* Excerpt provided
(begin)
The continuing decline in Australians’ trust of China corresponds with record low levels of confidence in China’s President Xi Jinping. Only 10% of Australians say they have ‘some’ or ‘a lot’ of confidence in President Xi to ‘do the right thing regarding world affairs’. This is less than half the confidence that Australians expressed in President Xi in 2020 (22%) and has fallen 33 points since 2018.
In 2020, then-President Donald Trump inspired confidence in only slightly more Australians than President Xi (30% confident in Trump vs 22% in Xi). However, US President Joe Biden receives far higher marks from the Australian public. Seven in ten Australians (69%) express confidence in him to do the right thing regarding world affairs. This is a striking 39 points higher than Australians’ confidence in former President Trump in 2020.
(end)
* Brief A
Transcribe the passage on Australians' confidence in world leaders from "In 2020, then-President" to "Trump in 2020.".
* Brief B
Go on with the passage on Australians' confidence in Xi Jinping and Joe Biden, picking up right after its final sentence.

[Entries for locating text and elements]
(begin)
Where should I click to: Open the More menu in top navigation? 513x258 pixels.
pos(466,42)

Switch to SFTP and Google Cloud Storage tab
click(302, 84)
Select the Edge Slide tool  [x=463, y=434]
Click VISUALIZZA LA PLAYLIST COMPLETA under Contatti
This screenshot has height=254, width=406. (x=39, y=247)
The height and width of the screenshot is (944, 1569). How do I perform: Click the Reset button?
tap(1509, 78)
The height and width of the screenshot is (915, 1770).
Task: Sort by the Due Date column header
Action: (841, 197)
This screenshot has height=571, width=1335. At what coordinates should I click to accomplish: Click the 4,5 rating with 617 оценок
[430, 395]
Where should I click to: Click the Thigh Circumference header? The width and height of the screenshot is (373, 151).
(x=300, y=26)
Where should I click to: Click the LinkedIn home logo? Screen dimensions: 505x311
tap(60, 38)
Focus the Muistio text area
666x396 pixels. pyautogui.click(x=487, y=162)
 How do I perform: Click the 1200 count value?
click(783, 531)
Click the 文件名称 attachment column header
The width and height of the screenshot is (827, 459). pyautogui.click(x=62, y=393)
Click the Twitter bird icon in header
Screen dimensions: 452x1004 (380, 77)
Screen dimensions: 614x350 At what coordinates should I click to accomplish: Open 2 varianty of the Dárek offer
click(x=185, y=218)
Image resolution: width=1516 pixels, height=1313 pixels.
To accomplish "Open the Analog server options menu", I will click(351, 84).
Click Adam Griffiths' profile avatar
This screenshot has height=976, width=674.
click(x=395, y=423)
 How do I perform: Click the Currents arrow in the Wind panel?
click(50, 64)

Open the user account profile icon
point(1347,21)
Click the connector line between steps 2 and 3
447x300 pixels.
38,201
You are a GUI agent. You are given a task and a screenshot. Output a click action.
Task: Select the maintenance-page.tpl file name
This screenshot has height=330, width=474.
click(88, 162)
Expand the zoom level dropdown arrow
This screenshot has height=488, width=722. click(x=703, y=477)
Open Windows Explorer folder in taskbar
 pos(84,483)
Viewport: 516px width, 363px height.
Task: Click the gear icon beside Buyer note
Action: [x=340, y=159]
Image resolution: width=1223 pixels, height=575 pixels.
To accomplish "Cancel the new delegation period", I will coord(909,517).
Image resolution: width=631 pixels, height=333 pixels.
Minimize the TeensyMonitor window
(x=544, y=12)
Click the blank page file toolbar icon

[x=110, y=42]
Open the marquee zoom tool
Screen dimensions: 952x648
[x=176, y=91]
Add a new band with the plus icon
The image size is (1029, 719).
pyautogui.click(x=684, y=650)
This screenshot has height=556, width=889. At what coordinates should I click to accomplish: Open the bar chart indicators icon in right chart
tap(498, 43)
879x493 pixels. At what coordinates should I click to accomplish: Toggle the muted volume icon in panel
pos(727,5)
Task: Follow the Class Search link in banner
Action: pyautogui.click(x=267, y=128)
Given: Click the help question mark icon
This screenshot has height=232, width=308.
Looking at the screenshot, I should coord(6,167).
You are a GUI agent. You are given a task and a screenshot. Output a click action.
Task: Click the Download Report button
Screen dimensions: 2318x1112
(end)
* Written response A
In 2020, then-President Donald Trump inspired confidence in only slightly more Australians than President Xi (30% confident in Trump vs 22% in Xi). However, US President Joe Biden receives far higher marks from the Australian public. Seven in ten Australians (69%) express confidence in him to do the right thing regarding world affairs. This is a striking 39 points higher than Australians’ confidence in former President Trump in 2020.

* Written response B
New Zealand’s Prime Minister Jacinda Ardern tops the list of global leaders again, with 91% expressing confidence in her (up 4 points from 2020). This aligns with New Zealand’s retention of its traditional place at the top of the annual ‘feelings thermometer’, ranking again as the country about which Australians feel most warmly. Australians also hold high levels of confidence in German Chancellor Angela Merkel, with 67% saying they have some or a lot of confidence in her.
The majority of Australians are confident that both Prime Minister Scott Morrison and Opposition leader Anthony Albanese will do the right thing regarding world affairs, although Albanese falls 11 points behind Morrison on this measure. Seven in ten Australians (67%) express confidence in Morrison, a 7-point increase from 2020. The number who are confident in Albanese is steady this year at 56%.
Unsurprisingly, there are significant partisan divides on this question, although a majority of both Coalition-leaning and Labor-leaning Australians of voting age are confident in Morrison (95% Coalition and 56% Labor). In contrast, 74% of Labor-leaning Australians have confidence in Albanese, compared to 44% of Coalition-leaning Australians.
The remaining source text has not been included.